目的探讨趋化因子配体18(CCL18)在胶质母细胞瘤(GBM)中的表达与GBM临床预后的关系以及对U87MG细胞增殖和迁移的影响。方法基于癌症基因组图谱(TCGA)和基因型-组织表达(GTEx)数据库中GBM和正常脑组织数据,分析CCL18在GBM与正常脑组织中的表达差异,采用免疫组织化学染色进行验证。应用Kaplan-Meier生存分析、单因素和多因素Cox回归分析评估CCL18对GBM患者预后的影响。基于多因素Cox回归模型构建生存列线图,绘制校准曲线和受试者工作特征(ROC)曲线进行验证。将人胶质母细胞瘤U87MG细胞分为siRNACCL18组、siRNA-NC组和Mock-siRNA组,采用实时荧光定量PCR(qPCR)法检测细胞中CCL18 mRNA表达,CCK-8法和细胞划痕愈合实验检测U87MG细胞的增殖和迁移能力。结果TCGA和GTEx数据库分析结果显示,GBM组织中CCL18基因表达水平高于正常脑组织;免疫组织化学染色结果显示,GBM组CCL18阳性表达率高于对照组(P<0.05)。CCL18高表达组患者预后较低表达组差(P<0.01)。Cox回归分析结果显示,IDH野生型和CCL18高表达是GBM患者死亡的独立危险因素(P<0.05)。校准曲线显示列线图预测模型与实际生存有较好一致性,ROC曲线表明该模型对GBM患者生存概率有较好预测能力。siRNA-CCL18组CCL18 mRNA表达水平、细胞增殖(48 h、72 h和96 h)和迁移能力(24 h)均低于siRNA-NC组和Mock-siRNA组(P<0.05)。结论CCL18在GBM中表达上调,可促进GBM肿瘤细胞增殖和迁移,且可导致患者预后不良。

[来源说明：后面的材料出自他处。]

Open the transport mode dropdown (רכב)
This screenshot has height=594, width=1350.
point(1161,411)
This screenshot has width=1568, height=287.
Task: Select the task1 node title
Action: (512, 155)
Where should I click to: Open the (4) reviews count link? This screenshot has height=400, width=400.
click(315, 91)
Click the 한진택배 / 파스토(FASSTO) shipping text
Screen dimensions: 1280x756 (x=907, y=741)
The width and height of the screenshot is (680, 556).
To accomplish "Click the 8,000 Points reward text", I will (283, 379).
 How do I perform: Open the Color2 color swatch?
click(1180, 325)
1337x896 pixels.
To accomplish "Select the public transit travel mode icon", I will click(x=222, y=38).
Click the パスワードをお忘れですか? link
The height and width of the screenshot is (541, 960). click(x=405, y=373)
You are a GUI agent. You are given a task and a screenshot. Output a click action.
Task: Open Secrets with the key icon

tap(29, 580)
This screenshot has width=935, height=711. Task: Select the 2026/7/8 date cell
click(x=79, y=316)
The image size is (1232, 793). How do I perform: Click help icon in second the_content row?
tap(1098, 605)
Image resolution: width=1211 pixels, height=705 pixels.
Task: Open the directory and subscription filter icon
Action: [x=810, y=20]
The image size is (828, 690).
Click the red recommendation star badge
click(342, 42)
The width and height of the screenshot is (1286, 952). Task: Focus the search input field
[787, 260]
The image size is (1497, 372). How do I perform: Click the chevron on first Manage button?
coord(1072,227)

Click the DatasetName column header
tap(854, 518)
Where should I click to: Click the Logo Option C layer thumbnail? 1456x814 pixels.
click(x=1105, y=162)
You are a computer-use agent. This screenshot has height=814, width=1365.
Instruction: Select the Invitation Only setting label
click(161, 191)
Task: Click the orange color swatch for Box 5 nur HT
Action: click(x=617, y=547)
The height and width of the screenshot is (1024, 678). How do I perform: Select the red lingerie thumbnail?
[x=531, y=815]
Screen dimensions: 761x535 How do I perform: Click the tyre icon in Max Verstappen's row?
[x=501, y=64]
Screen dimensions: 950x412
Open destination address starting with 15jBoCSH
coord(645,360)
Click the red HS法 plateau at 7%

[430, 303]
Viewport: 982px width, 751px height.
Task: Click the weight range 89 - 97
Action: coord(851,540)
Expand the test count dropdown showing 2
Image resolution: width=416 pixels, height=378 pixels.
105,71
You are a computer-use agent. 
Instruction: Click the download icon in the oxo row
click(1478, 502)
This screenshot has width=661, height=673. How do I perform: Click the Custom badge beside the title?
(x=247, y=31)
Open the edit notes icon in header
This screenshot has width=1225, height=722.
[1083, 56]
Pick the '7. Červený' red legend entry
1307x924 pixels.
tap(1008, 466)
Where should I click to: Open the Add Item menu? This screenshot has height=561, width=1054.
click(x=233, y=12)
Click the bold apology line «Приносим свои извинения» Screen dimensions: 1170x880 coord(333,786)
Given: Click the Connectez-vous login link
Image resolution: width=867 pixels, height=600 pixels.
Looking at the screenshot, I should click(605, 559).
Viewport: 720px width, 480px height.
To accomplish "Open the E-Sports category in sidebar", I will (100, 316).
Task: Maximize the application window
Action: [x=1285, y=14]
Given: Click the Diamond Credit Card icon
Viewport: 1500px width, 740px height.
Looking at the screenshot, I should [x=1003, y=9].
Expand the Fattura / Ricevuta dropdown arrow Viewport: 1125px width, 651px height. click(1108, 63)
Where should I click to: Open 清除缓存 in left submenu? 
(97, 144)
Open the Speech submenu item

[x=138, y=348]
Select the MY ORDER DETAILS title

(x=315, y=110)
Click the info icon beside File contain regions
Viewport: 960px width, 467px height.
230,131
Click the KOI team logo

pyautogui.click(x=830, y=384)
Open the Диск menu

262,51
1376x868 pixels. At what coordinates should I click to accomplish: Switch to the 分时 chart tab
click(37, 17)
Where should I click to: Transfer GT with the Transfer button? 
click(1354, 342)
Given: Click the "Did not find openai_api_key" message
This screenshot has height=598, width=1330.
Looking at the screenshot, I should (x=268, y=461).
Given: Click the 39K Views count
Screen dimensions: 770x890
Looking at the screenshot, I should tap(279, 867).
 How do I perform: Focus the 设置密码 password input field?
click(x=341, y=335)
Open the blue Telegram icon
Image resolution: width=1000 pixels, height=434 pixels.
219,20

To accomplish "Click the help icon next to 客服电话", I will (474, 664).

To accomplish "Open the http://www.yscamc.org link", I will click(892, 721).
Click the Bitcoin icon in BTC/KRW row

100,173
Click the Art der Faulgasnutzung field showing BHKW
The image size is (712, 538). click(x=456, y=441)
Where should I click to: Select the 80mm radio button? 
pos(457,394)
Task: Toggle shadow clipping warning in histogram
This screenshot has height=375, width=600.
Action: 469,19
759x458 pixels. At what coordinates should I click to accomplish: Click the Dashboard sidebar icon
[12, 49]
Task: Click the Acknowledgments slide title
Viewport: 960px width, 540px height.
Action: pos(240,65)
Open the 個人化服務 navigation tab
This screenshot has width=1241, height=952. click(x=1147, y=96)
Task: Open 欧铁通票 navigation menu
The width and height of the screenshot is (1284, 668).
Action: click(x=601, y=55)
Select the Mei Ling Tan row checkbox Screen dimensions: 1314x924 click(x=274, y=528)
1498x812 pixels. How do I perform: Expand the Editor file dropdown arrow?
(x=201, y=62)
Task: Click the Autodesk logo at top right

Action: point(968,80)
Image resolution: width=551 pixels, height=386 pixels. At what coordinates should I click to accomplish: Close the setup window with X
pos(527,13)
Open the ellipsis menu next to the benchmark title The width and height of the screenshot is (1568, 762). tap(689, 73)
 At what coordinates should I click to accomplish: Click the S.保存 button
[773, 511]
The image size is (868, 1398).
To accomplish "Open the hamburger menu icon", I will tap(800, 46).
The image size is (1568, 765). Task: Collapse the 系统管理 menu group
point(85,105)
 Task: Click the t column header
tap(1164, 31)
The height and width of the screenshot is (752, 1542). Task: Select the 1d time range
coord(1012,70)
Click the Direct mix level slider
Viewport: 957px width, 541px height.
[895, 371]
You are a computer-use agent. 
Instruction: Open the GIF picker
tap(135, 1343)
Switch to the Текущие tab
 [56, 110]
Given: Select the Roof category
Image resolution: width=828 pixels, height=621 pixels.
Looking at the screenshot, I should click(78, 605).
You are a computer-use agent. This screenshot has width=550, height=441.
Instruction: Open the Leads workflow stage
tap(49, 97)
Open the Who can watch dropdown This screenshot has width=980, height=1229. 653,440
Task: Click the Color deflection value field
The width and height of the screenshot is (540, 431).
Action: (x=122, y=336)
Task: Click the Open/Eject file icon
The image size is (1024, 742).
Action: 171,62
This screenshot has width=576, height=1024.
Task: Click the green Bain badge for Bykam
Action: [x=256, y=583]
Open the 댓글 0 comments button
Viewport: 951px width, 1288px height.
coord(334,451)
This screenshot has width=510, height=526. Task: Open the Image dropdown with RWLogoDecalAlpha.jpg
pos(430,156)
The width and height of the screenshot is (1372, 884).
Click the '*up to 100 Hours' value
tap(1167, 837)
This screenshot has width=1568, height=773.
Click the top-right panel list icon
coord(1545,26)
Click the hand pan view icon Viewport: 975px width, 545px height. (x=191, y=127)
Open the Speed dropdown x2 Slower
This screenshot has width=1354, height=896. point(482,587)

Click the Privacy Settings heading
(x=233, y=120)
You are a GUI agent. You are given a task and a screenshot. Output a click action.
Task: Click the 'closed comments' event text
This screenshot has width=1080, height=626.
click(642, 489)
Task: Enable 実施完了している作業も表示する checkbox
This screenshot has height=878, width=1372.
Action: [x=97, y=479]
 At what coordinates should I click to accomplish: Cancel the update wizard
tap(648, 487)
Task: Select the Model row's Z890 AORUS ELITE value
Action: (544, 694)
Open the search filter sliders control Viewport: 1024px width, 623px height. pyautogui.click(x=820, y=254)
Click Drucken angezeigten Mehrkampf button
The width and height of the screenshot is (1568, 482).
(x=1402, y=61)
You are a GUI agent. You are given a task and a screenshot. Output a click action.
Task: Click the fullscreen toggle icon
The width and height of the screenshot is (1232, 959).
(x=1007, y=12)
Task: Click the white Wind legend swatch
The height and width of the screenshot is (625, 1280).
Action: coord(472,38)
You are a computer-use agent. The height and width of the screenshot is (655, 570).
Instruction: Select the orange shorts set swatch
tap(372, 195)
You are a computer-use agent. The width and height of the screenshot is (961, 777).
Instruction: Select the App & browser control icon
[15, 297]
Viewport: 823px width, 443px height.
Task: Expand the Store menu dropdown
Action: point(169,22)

Objective To analyze the expression chemokine(C-C motif)ligand 18(CCL18)on the clinical prognosis of glioblastoma(GBM)and its effects on the proliferation and migration of U87MG cells.Methods The differential expression of CCL18 gene in GBM and normal brain tissue was analyzed based on the GBM data from Cancer Genome Atlas(TGGA)database and the normal brain tissue data from Genotype-Tissue Expression(GTEx)database.Immunohistochemical staining was used to verification.Kaplan-Meier survival analysis,univariate and multivariable Cox regression analysis were used to evaluate the impact of CCL18 expression on the prognosis in GBM patients.A nomogram was established based on the results of multivariate Cox analysis.The calibration curve and receiver-operating characteristic(ROC)curve were draw for validation.Human glioblastoma U87MG cells were divided into the siRNA-CCL18 group,the siRNA-NC group and the Mock-siRNA group.qPCR was used to detect the content of CCL18 mRNA in the different U87MG cell groups.The CCK-8 assay and cell scratch test were used to detect the cell proliferation and migration ability of U87MG cells in each group.Results CCL18 was significantly upregulated in GBM tissue(P<0.05).The immunohistochemistry results suggested that CCL18 protein was significantly increased in GBM tissue(P<0.05).Survival analysis indicated that high expression of CCL18 was associated with poor prognosis in GBM patients(P<0.05).Multivariate Cox regression analysis revealed that IDH wild-type and high level of CCL18 expression were the two major risk factors affecting the poor prognosis of GBM(P<0.05).The calibration curve showed that the actual survival rate of patients was consistent with the predicted survival rate.The ROC curve demonstrated that the model had a good predictive for predicting the survival of GBM patients.siRNA reduced the expression of CCL18 in human U87MG cells.The results of CCK-8 assay showed that the proliferation of U87MG cells was significantly inhibited(P<0.05),and the wound healing scratch ability of U87MG cells with low expression of CCL18 decreased(P<0.01).Conclusion CCL18 is over-expressed in GBM tissue,and high CCL18 expression is associated with poor prognosis in GBM patients.CCL18 promotes GBM cell proliferation and migration and may act as a relevant predictive biomarker for GBM.